Get Microsoft Office 2007 Fonts legally and free

If you fancy the fonts that ship with Office 2007 and Vista (Calibri is particularly nice), you can get them legally for free by downloading and installing the PowerPoint Viewer 2007. In fact, you don't even have to install the viewer in order to get the fonts. Using the 7-zip tool, you can open the installer as a regular zip file and extract the fonts (the .TTF files) from the ppviewer.cab file. Source: Praegnanz.de

7 Kommentare:

Unknown hat gesagt…

I used these fonts quite a bit when I was using the Office 2007 trial. Glad to see this trick! Where would I extract the .ttf files in order to use them in OpenOffice?

Unknown hat gesagt…

Put them in your system fonts folder, e.g.,
C:\WINDOWS\Fonts\

You should be able to use them with OpenOffice.

Anonym hat gesagt…

Legality is questionable, since there is an EULA (and eula.txt) in that download. They are, however, in binary (weird), and thus is not readable unless one runs the installer.

For all I know, it says the fonts are only allowed to be used with the included application. Ah well. Still, a neat trick. Especially since 7-zip has been ported to other OSes!

Andrew Z hat gesagt…

Michel: Read Fonts Components on the PowerPoint Viewer 2007 web page.

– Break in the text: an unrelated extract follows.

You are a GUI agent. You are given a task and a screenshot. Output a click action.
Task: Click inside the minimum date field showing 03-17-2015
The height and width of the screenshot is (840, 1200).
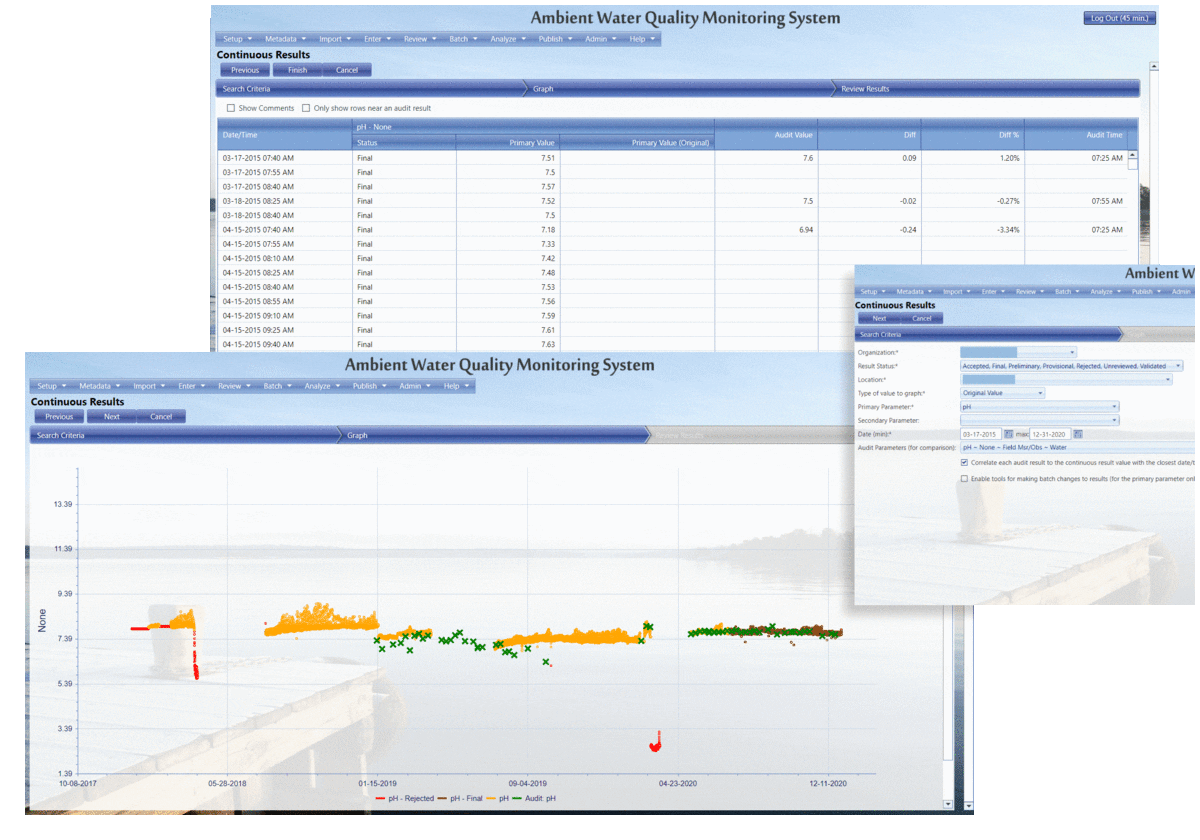(x=981, y=434)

Depending on loose that means (for example, legal dual boot or virtualization), you can install these Vista fonts on Linux too.

Anonym hat gesagt…

Ah, so on Linux cabextract can do the whole operation. Neat. I was using 7-zip to open up the .exe and cabextract for the .cab inside it.

The language is indeed a bit vague. Good thing I still have Vista installed (just because the manufacturer only issues BIOS updates on Windows, heh)

Andrew Z hat gesagt…

FWIW, the PP doesn't say which version of Windows. As far as I can tell, Windows 3.1 for Workgroups is good enough---bad memories! :)


Andrew

Stephen hat gesagt…

FYI: For those using OS X, Stuffit Expander (free download) can open up .exe and .cab archives, so there's no need to go through the process of using Terminal to run 7zip (unless you're a command-line Darwin junkie, of course).